### Supplied records
↓
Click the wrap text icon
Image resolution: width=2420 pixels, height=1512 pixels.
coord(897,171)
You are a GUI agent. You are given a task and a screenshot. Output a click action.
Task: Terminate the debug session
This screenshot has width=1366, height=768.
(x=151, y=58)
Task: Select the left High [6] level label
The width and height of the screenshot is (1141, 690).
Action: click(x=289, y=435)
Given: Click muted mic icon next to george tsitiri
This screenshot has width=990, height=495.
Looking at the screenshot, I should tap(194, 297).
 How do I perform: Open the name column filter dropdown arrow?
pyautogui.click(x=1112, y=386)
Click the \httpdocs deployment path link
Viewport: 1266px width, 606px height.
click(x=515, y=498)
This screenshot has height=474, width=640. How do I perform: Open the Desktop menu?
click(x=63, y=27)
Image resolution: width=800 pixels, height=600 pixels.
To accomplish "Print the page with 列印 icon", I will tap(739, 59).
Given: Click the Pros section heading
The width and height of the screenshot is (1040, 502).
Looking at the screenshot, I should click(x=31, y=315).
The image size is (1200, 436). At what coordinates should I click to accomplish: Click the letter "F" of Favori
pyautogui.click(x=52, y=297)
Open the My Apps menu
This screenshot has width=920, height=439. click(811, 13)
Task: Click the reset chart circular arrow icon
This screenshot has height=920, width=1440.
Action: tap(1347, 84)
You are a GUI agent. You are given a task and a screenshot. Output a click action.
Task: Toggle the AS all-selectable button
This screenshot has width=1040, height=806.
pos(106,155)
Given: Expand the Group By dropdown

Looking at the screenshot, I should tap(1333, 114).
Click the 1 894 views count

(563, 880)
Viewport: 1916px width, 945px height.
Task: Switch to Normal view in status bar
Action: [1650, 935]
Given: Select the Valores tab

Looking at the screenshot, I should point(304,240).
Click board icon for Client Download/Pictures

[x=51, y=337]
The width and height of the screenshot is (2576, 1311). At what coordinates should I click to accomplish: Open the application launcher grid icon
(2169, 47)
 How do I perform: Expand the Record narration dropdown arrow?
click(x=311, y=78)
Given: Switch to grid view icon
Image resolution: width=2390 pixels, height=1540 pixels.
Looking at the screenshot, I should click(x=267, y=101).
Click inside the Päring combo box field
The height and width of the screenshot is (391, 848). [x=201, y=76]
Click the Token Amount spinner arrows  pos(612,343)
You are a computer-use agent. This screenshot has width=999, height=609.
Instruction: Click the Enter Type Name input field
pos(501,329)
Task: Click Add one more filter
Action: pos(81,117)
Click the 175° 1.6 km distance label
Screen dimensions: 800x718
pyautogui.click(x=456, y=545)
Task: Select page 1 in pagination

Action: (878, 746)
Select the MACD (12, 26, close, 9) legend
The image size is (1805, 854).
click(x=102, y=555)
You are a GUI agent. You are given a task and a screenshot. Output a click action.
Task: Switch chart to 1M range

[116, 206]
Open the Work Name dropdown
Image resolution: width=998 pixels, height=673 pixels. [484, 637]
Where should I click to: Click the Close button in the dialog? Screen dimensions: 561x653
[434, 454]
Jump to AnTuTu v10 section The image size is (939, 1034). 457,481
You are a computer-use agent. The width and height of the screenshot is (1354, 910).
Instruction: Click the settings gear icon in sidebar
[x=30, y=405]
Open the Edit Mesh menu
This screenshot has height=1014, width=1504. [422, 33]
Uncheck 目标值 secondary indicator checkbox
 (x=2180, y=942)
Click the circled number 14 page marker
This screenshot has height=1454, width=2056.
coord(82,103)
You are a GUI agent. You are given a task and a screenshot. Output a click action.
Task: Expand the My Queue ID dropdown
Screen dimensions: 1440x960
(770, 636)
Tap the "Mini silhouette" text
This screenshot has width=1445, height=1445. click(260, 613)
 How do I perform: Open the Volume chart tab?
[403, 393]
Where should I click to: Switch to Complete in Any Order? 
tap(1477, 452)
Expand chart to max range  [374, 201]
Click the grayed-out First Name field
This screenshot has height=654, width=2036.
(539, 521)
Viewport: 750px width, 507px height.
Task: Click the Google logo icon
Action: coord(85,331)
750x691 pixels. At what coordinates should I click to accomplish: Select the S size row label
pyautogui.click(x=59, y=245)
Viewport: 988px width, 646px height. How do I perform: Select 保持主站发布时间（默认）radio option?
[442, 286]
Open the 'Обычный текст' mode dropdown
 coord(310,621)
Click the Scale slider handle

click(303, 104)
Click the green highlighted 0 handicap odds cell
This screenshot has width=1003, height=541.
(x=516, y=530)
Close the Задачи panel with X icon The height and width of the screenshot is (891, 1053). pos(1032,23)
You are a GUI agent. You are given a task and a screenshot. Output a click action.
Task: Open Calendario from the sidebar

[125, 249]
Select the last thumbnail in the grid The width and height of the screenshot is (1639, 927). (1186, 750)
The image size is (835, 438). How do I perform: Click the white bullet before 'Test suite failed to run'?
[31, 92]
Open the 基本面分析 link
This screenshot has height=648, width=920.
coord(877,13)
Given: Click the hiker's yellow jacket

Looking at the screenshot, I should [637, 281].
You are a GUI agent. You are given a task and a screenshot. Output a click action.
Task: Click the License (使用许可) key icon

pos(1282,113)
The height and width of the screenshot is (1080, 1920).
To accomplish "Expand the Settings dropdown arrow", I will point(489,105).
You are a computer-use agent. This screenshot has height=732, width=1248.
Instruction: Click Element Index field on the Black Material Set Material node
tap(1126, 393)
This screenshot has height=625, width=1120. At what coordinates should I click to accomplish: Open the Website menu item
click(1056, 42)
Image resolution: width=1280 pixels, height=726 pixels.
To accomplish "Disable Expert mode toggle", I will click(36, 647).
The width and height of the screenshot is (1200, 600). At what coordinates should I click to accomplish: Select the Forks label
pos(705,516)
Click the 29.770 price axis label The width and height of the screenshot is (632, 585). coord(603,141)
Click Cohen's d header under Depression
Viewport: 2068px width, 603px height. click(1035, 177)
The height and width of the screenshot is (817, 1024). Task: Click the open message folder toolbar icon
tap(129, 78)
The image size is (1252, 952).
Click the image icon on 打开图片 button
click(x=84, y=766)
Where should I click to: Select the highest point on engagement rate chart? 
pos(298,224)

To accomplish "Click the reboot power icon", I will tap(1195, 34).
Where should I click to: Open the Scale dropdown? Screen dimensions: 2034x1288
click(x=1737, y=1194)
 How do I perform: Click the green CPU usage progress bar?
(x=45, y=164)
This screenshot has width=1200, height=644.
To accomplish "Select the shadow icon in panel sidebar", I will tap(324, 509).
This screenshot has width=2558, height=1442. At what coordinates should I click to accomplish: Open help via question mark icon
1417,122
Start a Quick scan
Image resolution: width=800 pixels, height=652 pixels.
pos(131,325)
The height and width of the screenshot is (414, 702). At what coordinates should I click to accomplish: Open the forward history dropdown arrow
↑
### What the task asks
Rewrite all the items above, changing every "dropdown" to "drop-down" and leaving everything else unchanged.

### Complete output
Click the wrap text icon
Image resolution: width=2420 pixels, height=1512 pixels.
coord(897,171)
You are a GUI agent. You are given a task and a screenshot. Output a click action.
Task: Terminate the debug session
This screenshot has width=1366, height=768.
(x=151, y=58)
Task: Select the left High [6] level label
The width and height of the screenshot is (1141, 690).
Action: click(x=289, y=435)
Given: Click muted mic icon next to george tsitiri
This screenshot has width=990, height=495.
Looking at the screenshot, I should tap(194, 297).
 How do I perform: Open the name column filter drop-down arrow?
pyautogui.click(x=1112, y=386)
Click the \httpdocs deployment path link
Viewport: 1266px width, 606px height.
click(x=515, y=498)
This screenshot has height=474, width=640. How do I perform: Open the Desktop menu?
click(x=63, y=27)
Image resolution: width=800 pixels, height=600 pixels.
To accomplish "Print the page with 列印 icon", I will tap(739, 59).
Given: Click the Pros section heading
The width and height of the screenshot is (1040, 502).
Looking at the screenshot, I should click(x=31, y=315).
The image size is (1200, 436). At what coordinates should I click to accomplish: Click the letter "F" of Favori
pyautogui.click(x=52, y=297)
Open the My Apps menu
This screenshot has width=920, height=439. click(811, 13)
Task: Click the reset chart circular arrow icon
This screenshot has height=920, width=1440.
Action: tap(1347, 84)
You are a GUI agent. You are given a task and a screenshot. Output a click action.
Task: Toggle the AS all-selectable button
This screenshot has width=1040, height=806.
pos(106,155)
Given: Expand the Group By drop-down

Looking at the screenshot, I should tap(1333, 114).
Click the 1 894 views count

(563, 880)
Viewport: 1916px width, 945px height.
Task: Switch to Normal view in status bar
Action: [1650, 935]
Given: Select the Valores tab

Looking at the screenshot, I should point(304,240).
Click board icon for Client Download/Pictures

[x=51, y=337]
The width and height of the screenshot is (2576, 1311). At what coordinates should I click to accomplish: Open the application launcher grid icon
(2169, 47)
 How do I perform: Expand the Record narration drop-down arrow?
click(x=311, y=78)
Given: Switch to grid view icon
Image resolution: width=2390 pixels, height=1540 pixels.
Looking at the screenshot, I should click(x=267, y=101).
Click inside the Päring combo box field
The height and width of the screenshot is (391, 848). [x=201, y=76]
Click the Token Amount spinner arrows  pos(612,343)
You are a computer-use agent. This screenshot has width=999, height=609.
Instruction: Click the Enter Type Name input field
pos(501,329)
Task: Click Add one more filter
Action: pos(81,117)
Click the 175° 1.6 km distance label
Screen dimensions: 800x718
pyautogui.click(x=456, y=545)
Task: Select page 1 in pagination

Action: (878, 746)
Select the MACD (12, 26, close, 9) legend
The image size is (1805, 854).
click(x=102, y=555)
You are a GUI agent. You are given a task and a screenshot. Output a click action.
Task: Switch chart to 1M range

[116, 206]
Open the Work Name drop-down
Image resolution: width=998 pixels, height=673 pixels. [484, 637]
Where should I click to: Click the Close button in the dialog? Screen dimensions: 561x653
[434, 454]
Jump to AnTuTu v10 section The image size is (939, 1034). 457,481
You are a computer-use agent. The width and height of the screenshot is (1354, 910).
Instruction: Click the settings gear icon in sidebar
[x=30, y=405]
Open the Edit Mesh menu
This screenshot has height=1014, width=1504. [422, 33]
Uncheck 目标值 secondary indicator checkbox
 (x=2180, y=942)
Click the circled number 14 page marker
This screenshot has height=1454, width=2056.
coord(82,103)
You are a GUI agent. You are given a task and a screenshot. Output a click action.
Task: Expand the My Queue ID drop-down
Screen dimensions: 1440x960
(770, 636)
Tap the "Mini silhouette" text
This screenshot has width=1445, height=1445. click(260, 613)
 How do I perform: Open the Volume chart tab?
[403, 393]
Where should I click to: Switch to Complete in Any Order? 
tap(1477, 452)
Expand chart to max range  [374, 201]
Click the grayed-out First Name field
This screenshot has height=654, width=2036.
(539, 521)
Viewport: 750px width, 507px height.
Task: Click the Google logo icon
Action: coord(85,331)
750x691 pixels. At what coordinates should I click to accomplish: Select the S size row label
pyautogui.click(x=59, y=245)
Viewport: 988px width, 646px height. How do I perform: Select 保持主站发布时间（默认）radio option?
[442, 286]
Open the 'Обычный текст' mode drop-down
 coord(310,621)
Click the Scale slider handle

click(303, 104)
Click the green highlighted 0 handicap odds cell
This screenshot has width=1003, height=541.
(x=516, y=530)
Close the Задачи panel with X icon The height and width of the screenshot is (891, 1053). pos(1032,23)
You are a GUI agent. You are given a task and a screenshot. Output a click action.
Task: Open Calendario from the sidebar

[125, 249]
Select the last thumbnail in the grid The width and height of the screenshot is (1639, 927). (1186, 750)
The image size is (835, 438). How do I perform: Click the white bullet before 'Test suite failed to run'?
[31, 92]
Open the 基本面分析 link
This screenshot has height=648, width=920.
coord(877,13)
Given: Click the hiker's yellow jacket

Looking at the screenshot, I should [637, 281].
You are a GUI agent. You are given a task and a screenshot. Output a click action.
Task: Click the License (使用许可) key icon

pos(1282,113)
The height and width of the screenshot is (1080, 1920).
To accomplish "Expand the Settings drop-down arrow", I will point(489,105).
You are a computer-use agent. This screenshot has height=732, width=1248.
Instruction: Click Element Index field on the Black Material Set Material node
tap(1126, 393)
This screenshot has height=625, width=1120. At what coordinates should I click to accomplish: Open the Website menu item
click(1056, 42)
Image resolution: width=1280 pixels, height=726 pixels.
To accomplish "Disable Expert mode toggle", I will click(36, 647).
The width and height of the screenshot is (1200, 600). At what coordinates should I click to accomplish: Select the Forks label
pos(705,516)
Click the 29.770 price axis label The width and height of the screenshot is (632, 585). coord(603,141)
Click Cohen's d header under Depression
Viewport: 2068px width, 603px height. click(1035, 177)
The height and width of the screenshot is (817, 1024). Task: Click the open message folder toolbar icon
tap(129, 78)
The image size is (1252, 952).
Click the image icon on 打开图片 button
click(x=84, y=766)
Where should I click to: Select the highest point on engagement rate chart? 
pos(298,224)

To accomplish "Click the reboot power icon", I will tap(1195, 34).
Where should I click to: Open the Scale drop-down? Screen dimensions: 2034x1288
click(x=1737, y=1194)
 How do I perform: Click the green CPU usage progress bar?
(x=45, y=164)
This screenshot has width=1200, height=644.
To accomplish "Select the shadow icon in panel sidebar", I will tap(324, 509).
This screenshot has width=2558, height=1442. At what coordinates should I click to accomplish: Open help via question mark icon
1417,122
Start a Quick scan
Image resolution: width=800 pixels, height=652 pixels.
pos(131,325)
The height and width of the screenshot is (414, 702). At what coordinates should I click to accomplish: Open the forward history drop-down arrow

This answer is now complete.